I didn't set out to champion the cause of exhibitionism when I entered the world of nude photography. Truth be told, I spent a lot of my life self-conscious about my body, and a lot of time in those early days as a nude model being mortified of sharing my images, out of a fear of negative judgment. I did it because I had a passion for the art form, and an admiration for the human body. If I'd had the opportunity, I would have shot images of beautiful naked women. But due to a social handicap, I was forced to limit myself to self-portraiture.
I've told this story before, but my whole journey as an artist grew out of looking back on sexting pics I shot (of myself) for my girlfriend in high school. I liked the pics, I enjoyed the process of taking them, and I had the distinct impression that it was unfair that only one person in the world (besides myself) should ever get a chance to see them. That's why I started sharing them, and that's how I got started taking more. What happened from there is that I developed an appreciative audience. I continued to enjoy the process, and there were people out there who liked the results. Over the years, I gained confidence and experience, and I groomed myself to be an even more eye-catching model, until nude self-portraiture became a fundamental part of my life and identity.
Because I was lucky enough to be "reared" as an artist in a permissive environment, and because my self-portraiture has always been an independent activity, there were never any artificial boundaries erected between nudity and eroticism, and nothing stopped me from exploring both through my photography - except my own embarrassment at first, which was gradually eroded as, again, I acquired an appreciative, even enthusiastic, audience for such works. If at any point I was uncomfortable with sexually explicit media, I would have stopped producing it. Instead, I found it to be an enjoyable activity. And I also found sharing it with an appreciative audience to be empowering, but not just that - it was also exciting.

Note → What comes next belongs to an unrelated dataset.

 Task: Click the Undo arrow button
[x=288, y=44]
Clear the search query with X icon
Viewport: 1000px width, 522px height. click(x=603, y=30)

I'm pretty sure getting excited by expressing your sexuality (especially visually) in front of random strangers on the internet counts as exhibitionism. Not everybody gets off on that. It just so happens that I do.* As do so many others. It's liberating, living in a sexually repressive culture, to be able to express yourself sexually and be appreciated (not shamed) for it. Moreover, as somebody with a social handicap and no strong interest to have intimate relationships with lots of people, this is a way that I can be sexually adventurous with very little (indeed, practically nonexistent) danger to myself or others. It has nothing to do with "accosting" people on the street, and everything to do with indulging in consensual kink with other voyeurs, as well as exploring, conceptually - through art - the excitement that can come from being naked or encountering nudity (whether or not that involves any sexual behavior whatsoever) in places and situations that it's not normally expected in a gymnophobic culture.
*I didn't immediately put two and two together, but in retrospect, one of my earliest and strongest memories of my own sexual awakening involves frolicking nude in front of a camera.
And I think there are a lot of people out there like me, if the popularity of websites like OnlyFans are any indication. I want to support them and defend them, and be a voice for them. And for myself. And show the world that we are not a dirty stereotype that can be brushed aside, reduced to a DSM diagnosis, and treated as mere "perverts" rather than human beings with an ethical conscience, deserving of dignity and respect and the same rights and liberties everybody else gets.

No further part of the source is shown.